Einen Moment lang herrschte Schweigen.
»Also«, sagte der Chronist. »Der Konjunktiv.«
»Ist bestenfalls etwas Sinnloses«, sagte Kvothe. »Er kompliziert die Sprache unnötig. Er geht mir einfach gegen den Strich.«
»Also bitte«, erwiderte der Chronist und klang ein wenig gekränkt. »Der Konjunktiv ist das Herz allen hypothetischen Denkens. Bei kundigem Gebrauch …« Er verstummte, denn Bast kam wieder in den Schankraum gestürmt, finster dreinblickend und mit einem kleinen Holzkistchen in den Händen.
»Bringt mir Wasser«, sagte Bast in gebieterischem Ton zu dem Chronisten. »Frisch aus dem Regenfass, nicht aus der Pumpe. Außerdem brauche ich Milch aus der Kühlkiste, etwas angewärmten Honig und eine breite Schüssel. Und dann räumt diesen Saustall auf und bleibt mir aus dem Weg.«
Bast säuberte die Platzwunde in Kvothes Kopfhaut, fädelte sodann ein Haar von sich selbst auf eine Knochennadel und nähte die Wunde mit vier Stichen, geschickter als eine Näherin.
»Mund auf«, sagte Bast, spähte hinein, betastete stirnrunzelnd einen Backenzahn und nickte.

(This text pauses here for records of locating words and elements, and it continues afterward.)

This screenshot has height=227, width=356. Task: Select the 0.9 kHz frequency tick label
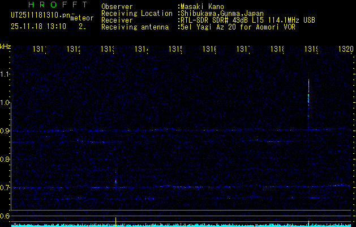tap(5, 131)
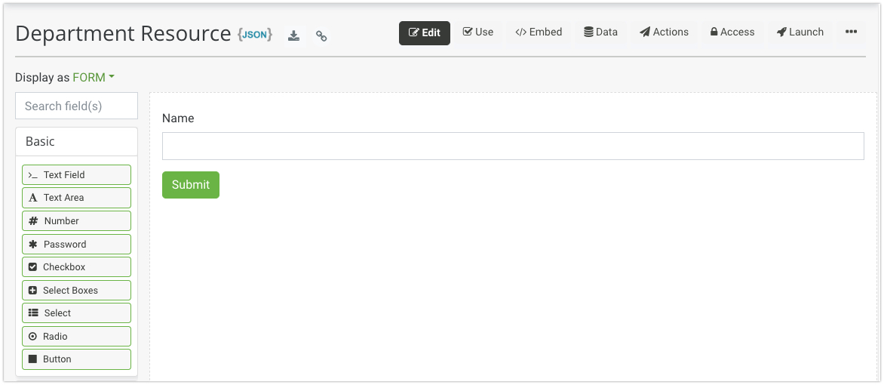Open the Access permissions tab
884x385 pixels.
(x=732, y=32)
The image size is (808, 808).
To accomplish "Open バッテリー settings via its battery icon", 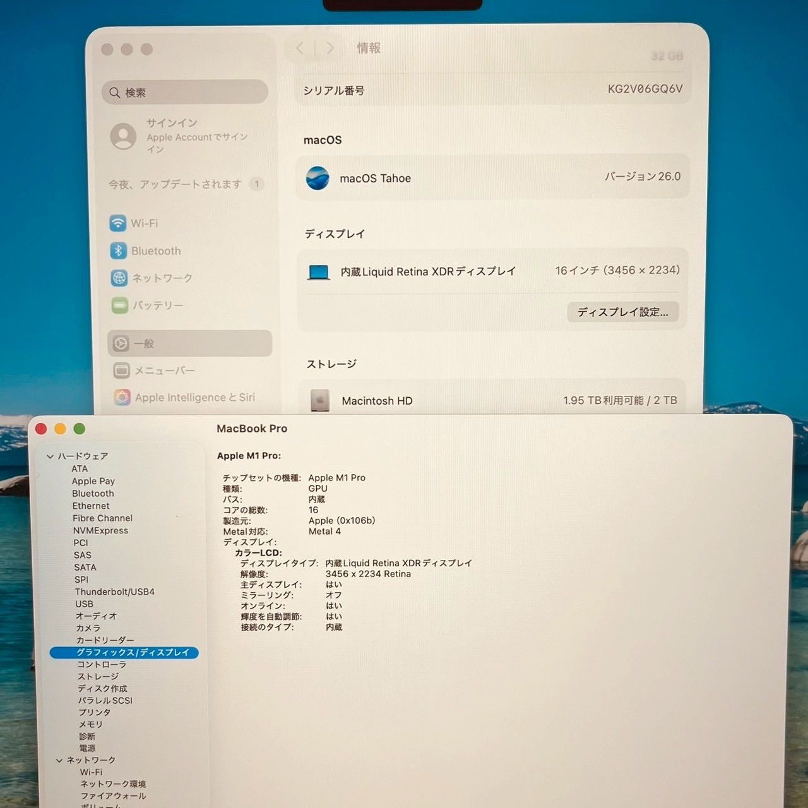I will pos(119,305).
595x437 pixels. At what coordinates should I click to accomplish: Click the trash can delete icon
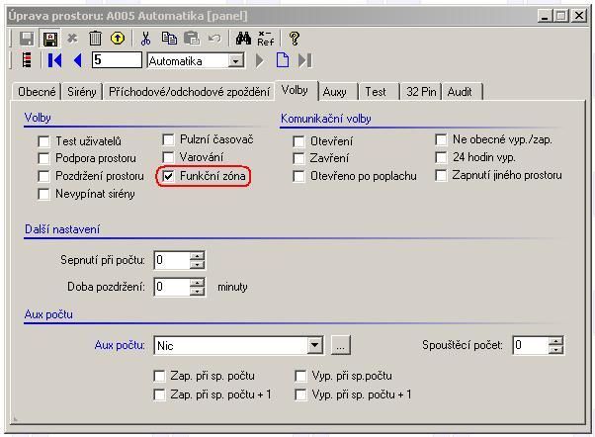click(x=95, y=39)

Dann hielt er Kvothe das Glas Wasser hin. »Spül dir den Mund aus, Reshi. Mach das ein paar Mal und spuck das Wasser wieder ins Glas zurück.«
Kvothe folgte der Anweisung, und anschließend war das Wasser weinrot.
Der Chronist kam mit einer Flasche Milch wieder. Bast roch kurz daran und goss dann etwas davon in eine breite Keramikschüssel. Er gab einen Klacks Honig hinein und verrührte ihn. Schließlich tunkte er eine Fingerspitze in das mit Blut getränkte Wasser und ließ einen Tropfen davon in die Keramikschüssel fallen.
Bast rührte erneut um und reichte Kvothe die Schüssel. »Nimm den ganzen Mund voll davon«, sagte er. »Nicht hinunterschlucken. Behalte es im Mund, solange ich es dir sage.«
Mit neugierigem Blick setzte Kvothe die Schüssel an und füllte sich den Mund mit Milch.
Bast nahm ebenfalls den Mund voll Milch. Er schloss einen ganzen Moment lang die Augen, und sein Gesicht wirkte aufs Höchste konzentriert. Dann schlug er die Augen wieder auf, hielt Kvothe die Schüssel unter den Mund und zeigte hinein.